São Paulo — A compra de uma empresa está longe de ser uma ciência exata. É da natureza humana: quem vende sempre acha que seu negócio vale mais do que o comprador está disposto a pagar. Para chegar a um preço que agrade aos dois lados, uma infinidade de variáveis entra na conta — desde dívida e geração de caixa até o potencial de expansão do negócio com os novos donos.
Só mesmo o tempo pode mostrar se o preço pago foi alto ou baixo. Em outubro de 2012, quando a United Health, maior operadora de saúde dos Estados Unidos, assinou um cheque de 10 bilhões de reais para comprar a Amil, líder do mercado brasileiro, o preço pareceu salgado — pelo menos levando-se em conta critérios como faturamento, lucro e dívida da Amil.
Mas como os americanos eram reconhecidos pela rigorosa gestão de custos e pela aplicação de tecnologia de ponta na saúde, imaginava-se que eles mostrariam logo ao mercado que todos aqueles bilhões haviam valido a pena. Mas, passados três anos, o preço pago parece mais salgado do que nunca.
A empresa que os americanos compraram do médico Edson de Godoy Bueno era líder do mercado de planos de saúde no Brasil e fechava seu balanço no azul. De lá para cá, começou a perder dinheiro. Em 2014, teve prejuízo de 259 milhões de reais. O faturamento cresceu 64% em dois anos, para 15 bilhões de reais, mas não o suficiente para compensar a disparada nos custos dos serviços.
As despesas médicas e hospitalares, por exemplo, passaram de 6,9 bilhões para 12,3 bilhões de 2012 a 2014. No início de 2015, a Amil perdeu a liderança no mercado de planos de saúde para a Bradesco Saúde — são 4 milhões de clientes de um lado e 4,4 milhões de outro. Em qualquer aquisição, leva tempo até os novos controladores entenderem o negócio e começar a deixar sua marca.
Mas na Amil os próprios executivos reconhecem que as coisas não saíram dentro do planejado. “Claro que queríamos ter resultados melhores”, diz Erwin Kleuser, diretor de planejamento da Amil. “Mas estamos trabalhando para voltar ao azul já neste ano.” Edson Bueno, que continua na presidência da Amil, não deu entrevista.
As coisas não saíram conforme o planejado pela United Health, em grande medida porque o Brasil não ajudou.
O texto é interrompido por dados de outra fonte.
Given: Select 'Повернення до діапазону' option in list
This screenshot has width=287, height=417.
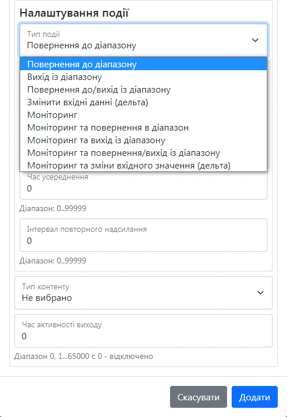Looking at the screenshot, I should [144, 64].
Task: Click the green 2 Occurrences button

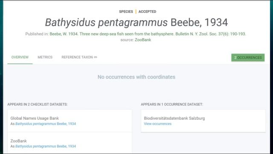Action: point(248,58)
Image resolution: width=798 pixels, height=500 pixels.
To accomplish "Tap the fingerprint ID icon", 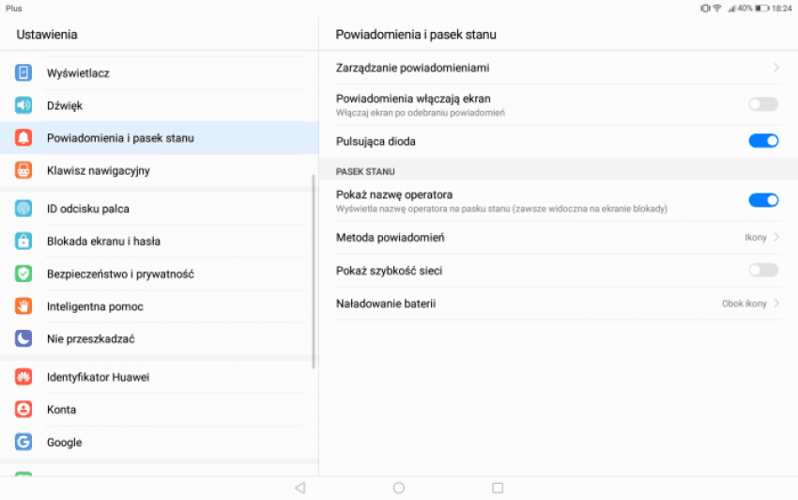I will pyautogui.click(x=23, y=209).
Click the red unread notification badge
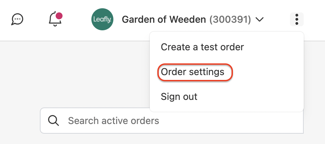This screenshot has height=144, width=325. pos(59,16)
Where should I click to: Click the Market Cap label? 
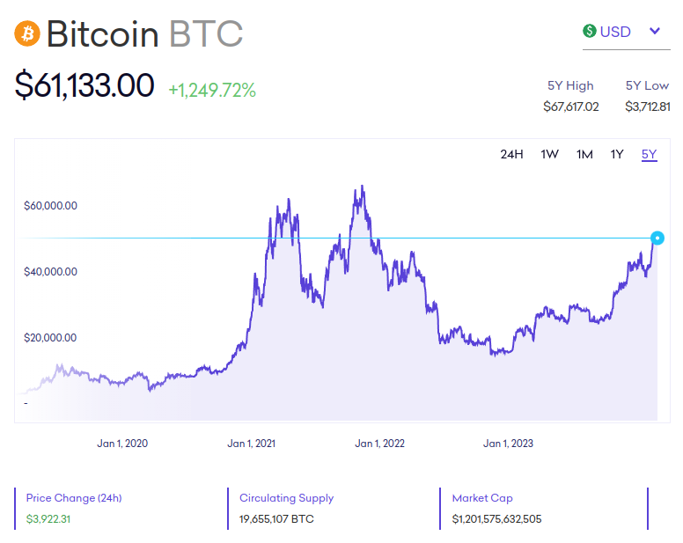[482, 498]
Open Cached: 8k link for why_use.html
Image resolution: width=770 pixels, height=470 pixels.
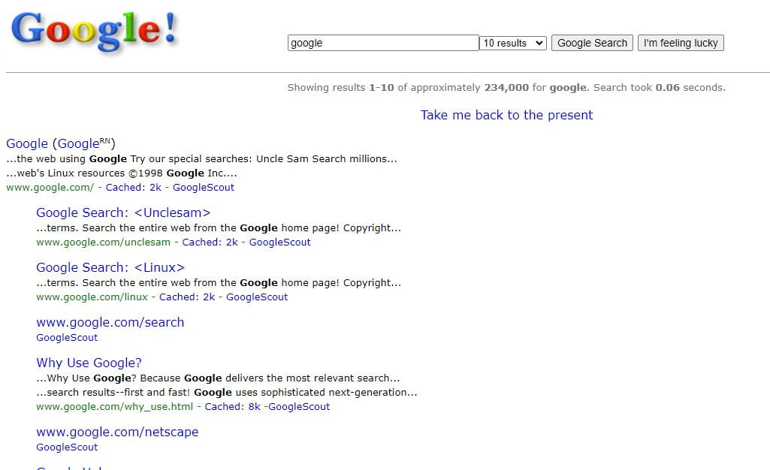[232, 407]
A inflação médica, que inclui todos os gastos com produtos e serviços de saúde, cresceu 14,5% em 2013, 16% em 2014 e deverá avançar outros 18% em 2015. É uma das maiores taxas do mundo, puxada pelo aumento no preço dos tratamentos e também por desvios lamentavelmente comuns no mercado brasileiro — desde serviços cobrados e não realizados até equipamentos superfaturados.
Isso, claro, afeta a rentabilidade das operadoras. Na média, a sinistralidade (que mede a relação entre custos e receitas) do setor passou de 75% em 2010 para mais de 80% em 2014. A Agência Nacional de Saúde Suplementar ainda encurtou, em 2011, o prazo máximo para agendamento de consultas, de 30 para sete dias.
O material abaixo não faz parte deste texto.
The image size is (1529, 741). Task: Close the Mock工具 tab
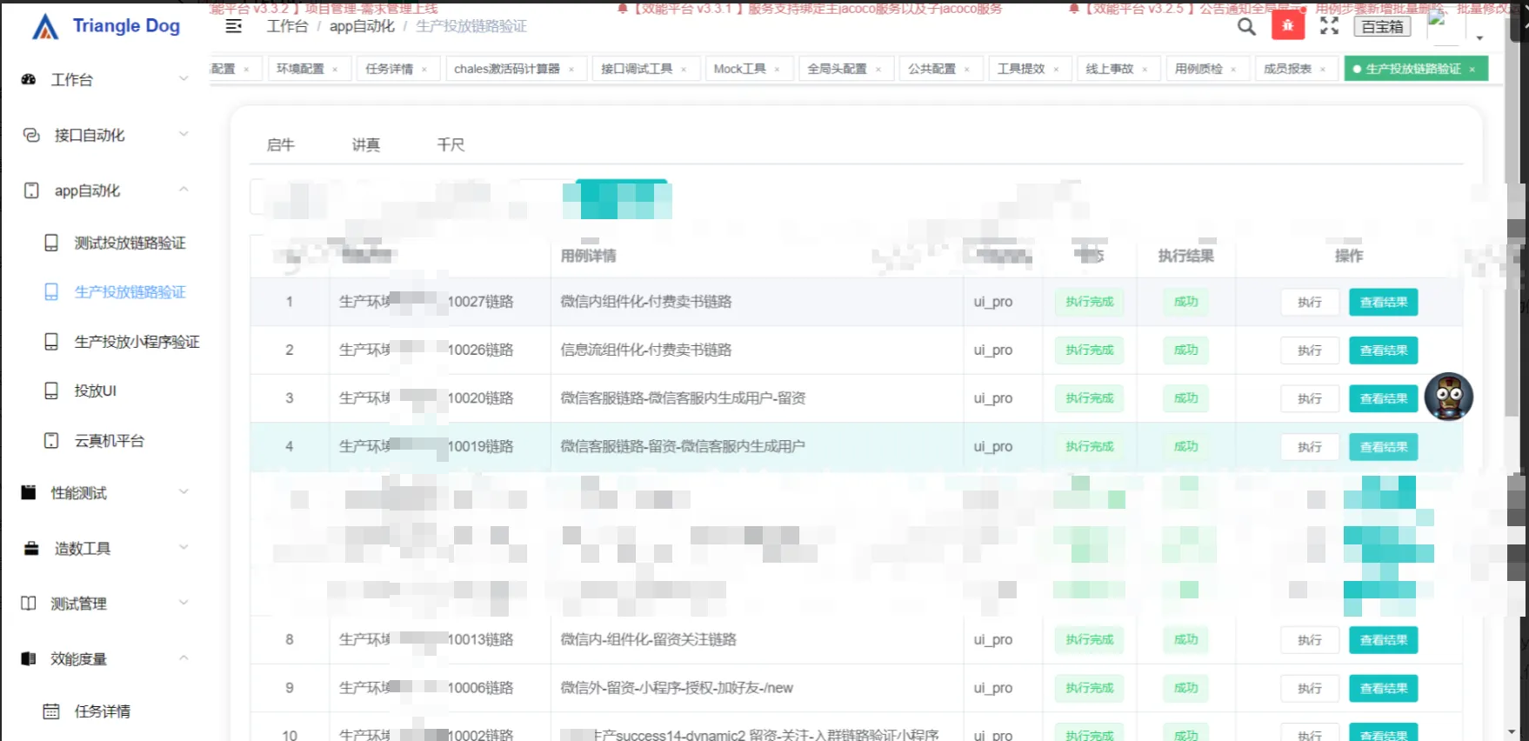777,70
Isso obrigou as empresas a aumentar sua estrutura própria e a acelerar os convênios com hospitais e clínicas particulares. Somado a tudo isso, a retração da economia dificulta o repasse de custos a clientes e está levando empresas a trocar os planos mais conceituados, como os da Amil, por concorrentes mais em conta.
Mas, Brasil à parte, a United Health encontrou uma empresa que precisava de muitos ajustes. Para abrir vantagem da concorrência, a Amil passou, segundo investidores e ex-executivos, a ser menos rigorosa na assinatura de novos contratos e nos reajustes de clientes antigos. “A Amil que a United Health assumiu tinha a carteira inchada.
Estava preocupada em vender, e não em tomar decisões difíceis”, diz um ex-diretor. “Quando o mercado virou, a empresa foi pega de surpresa.” A primeira medida dos novos controladores foi passar um pente-fino na carteira. Alguns deles receberam propostas de reajuste que chegavam a 70%. Quem não aceitou os novos valores teve o contrato encerrado — um exemplo não é a rede de supermercados Pão de Açúcar, que trocou a Amil pela Intermédica.
“Não aceitamos contratos deficitários para ganhar escala”, diz Erwin Kleuser. Nos últimos 12 meses a Amil perdeu 300 000 clientes — o que ajudou na perda da liderança para a Bradesco Saúde. Uma das empresas que mais se aproveitaram da nova política da Amil foi a cearense Hapvida, que conseguiu dobrar de tamanho em três anos, chegando a 2 milhões de clientes.